A better understanding of these cells could open new avenues of treatment, its researchers said.
The study, “Aldehyde dehydrogenases contribute to skeletal muscle homeostasis in healthy, aging, and Duchenne muscular dystrophy patients,” was published in the Journal of Cachexia, Sarcopenia and Muscle.
ALDHs are a family of proteins that play numerous roles in development and in the normal functioning of various cell types. In particular, many of these proteins are important for the removal of toxic compounds.
Previous research showed that cells with ALDH activity are present in muscle tissue. In addition, these cells can be broadly divided into two categories based on the presence of other cellular markers: myogenic, meaning they contribute to the formation of muscle tissue, and adipogenic, meaning they help form fat tissue.
Therapeutic manipulation of cells with myogenic properties has been proposed as a way of helping people with disorders like DMD. However, little is known about how this cell population changes over time, or its role in disease.
Researchers in France first assessed how age and aging might affect the proportion of ALDH-producing cell populations. To this end, they analyzed muscle biopsies from 52 people, between the ages of 28 and 93, without muscle-affecting conditions undergoing hip replacement surgery.
No significant differences in the number of ALDH-expressing cells were seen comparing groups of individuals of different ages. Among ALDH-expressing cells, ratios of myogenic and adipogenic cells also did not differ significantly based on age.
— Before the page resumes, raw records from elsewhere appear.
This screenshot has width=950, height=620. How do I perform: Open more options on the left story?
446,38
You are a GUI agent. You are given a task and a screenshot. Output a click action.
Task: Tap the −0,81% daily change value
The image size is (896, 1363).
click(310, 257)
Researchers then looked at cells with ALDH in muscle biopsies from nine people with Duchenne undergoing spine surgery (ages 13 to 16), and five people with scoliosis unrelated to any known muscle condition who served as controls.
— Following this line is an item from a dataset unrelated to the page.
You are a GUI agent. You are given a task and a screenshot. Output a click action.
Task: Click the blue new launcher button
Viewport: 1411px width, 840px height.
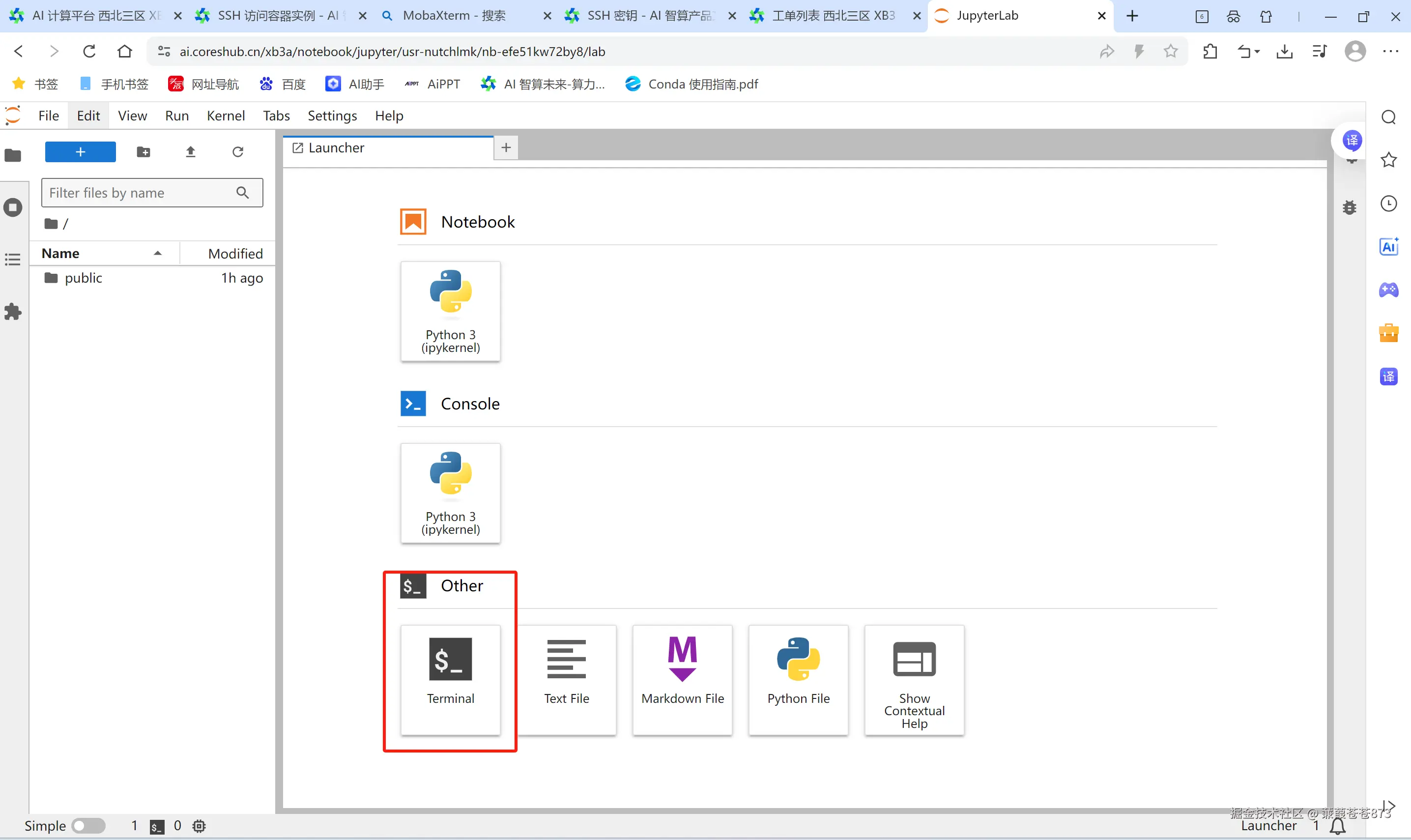(81, 152)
The overall number of ALDH-expressing cells was significantly greater among DMD patients. Specifically, an increase was found in the number of adipogenic (fat forming) cells, while myogenic (muscle-tissue forming) cells were similar between the two groups.
A similar analysis was done in a dog model of DMD. Again, the overall number of ALDH-expressing cells was increased compared to controls — but unlike results from the human biopsies, myogenic cells were significantly increased, while adipogenic cell numbers were comparable.
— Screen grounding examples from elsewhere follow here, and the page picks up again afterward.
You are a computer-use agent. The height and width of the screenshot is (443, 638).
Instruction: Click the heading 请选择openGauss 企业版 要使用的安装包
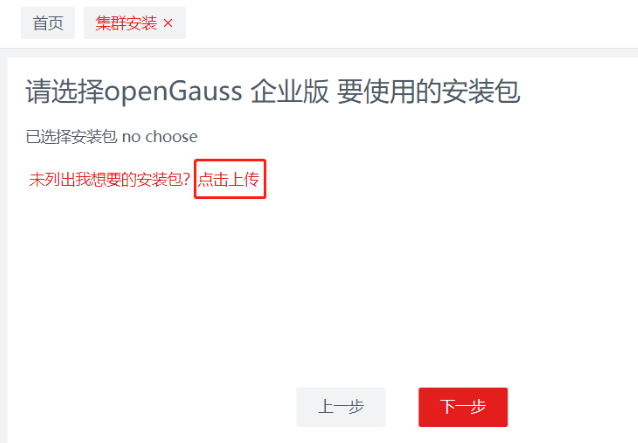[273, 92]
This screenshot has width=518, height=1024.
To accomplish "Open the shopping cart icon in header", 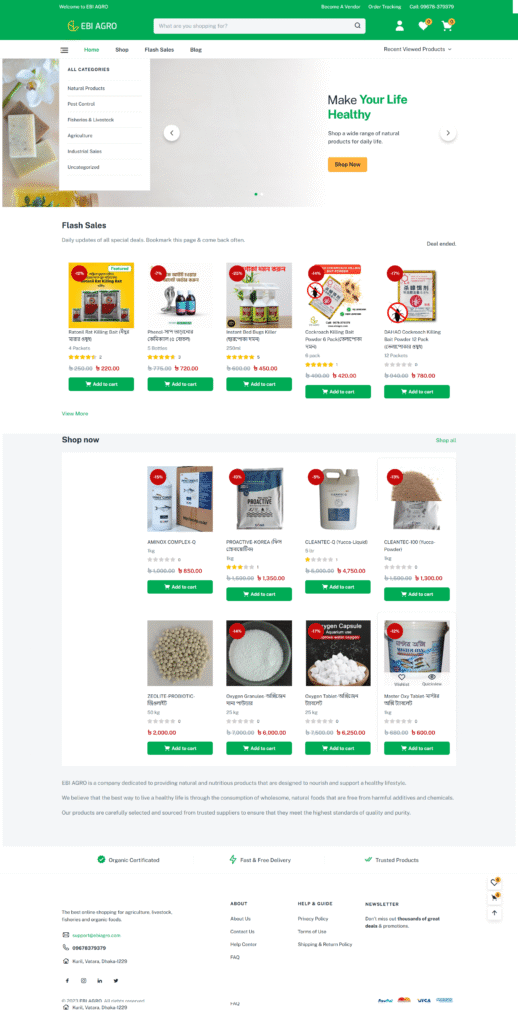I will (447, 26).
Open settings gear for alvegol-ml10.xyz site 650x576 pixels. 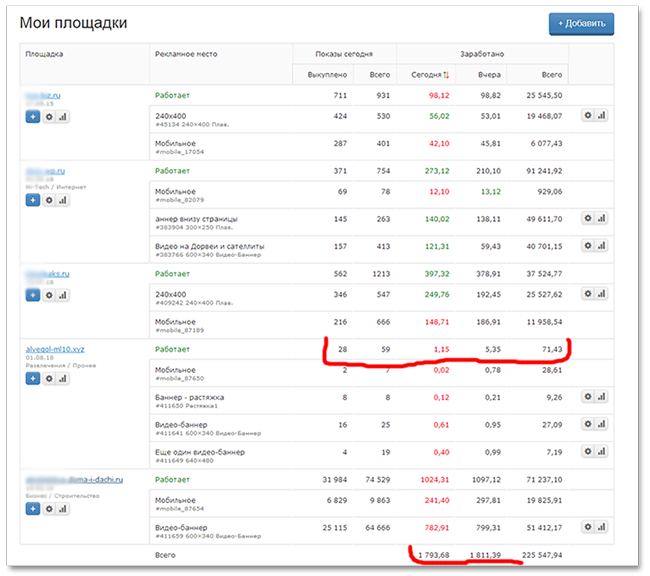click(47, 380)
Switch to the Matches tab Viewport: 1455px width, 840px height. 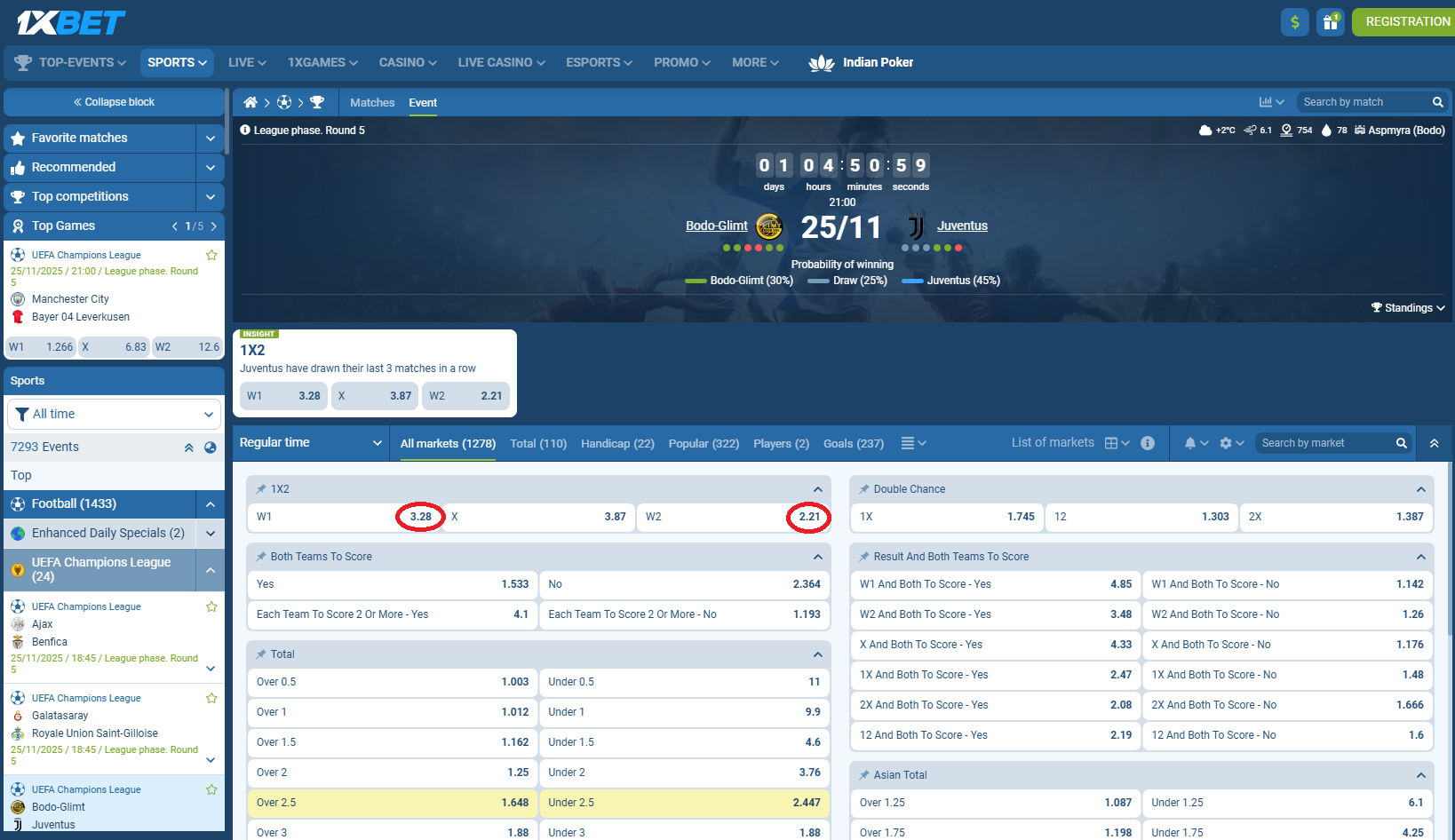[371, 102]
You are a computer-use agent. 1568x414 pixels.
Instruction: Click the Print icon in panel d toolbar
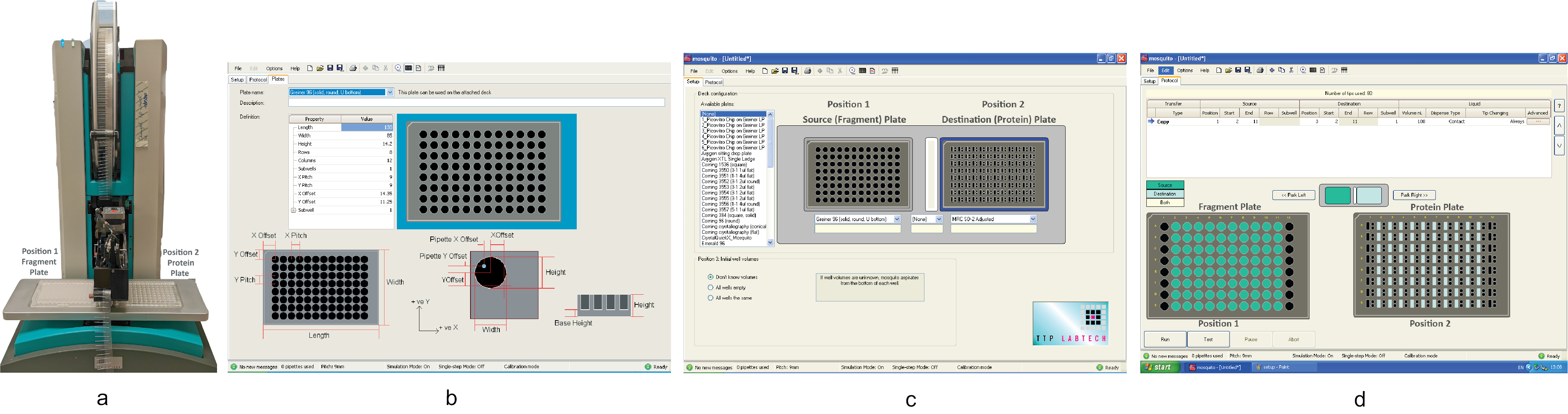[1260, 71]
According to the researchers, biopsies from dogs were taken fairly early on in life, while biopsies from humans were taken during surgery that was necessary because of disease progression. As such, this difference “may represent two phases of the disease,” they wrote, suggesting that, at the point of biopsy in patients, “muscle regeneration has been exhausted by the cycles of the disease and a fatty fibrotic tissue is replacing the healthy one.”
In both patients and dogs in a model of DMD, the number of myogenic cells was also not significantly lower compared to controls.
“This observation may be important in view of the future use of this population in therapeutic perspective,” the scientists wrote.
Detailed analyses of the specific ALDHs and other cellular markers expressed by individual cells, and how the expression of these proteins were associated with different muscle-creating capabilities were also performed.
Collectively, data suggested that ALDHs play important roles in the maintenance of muscle tissue, and that differences in specific components of the ALDH family may help in developing “new promising candidates for regenerative therapy approaches,” the researchers added.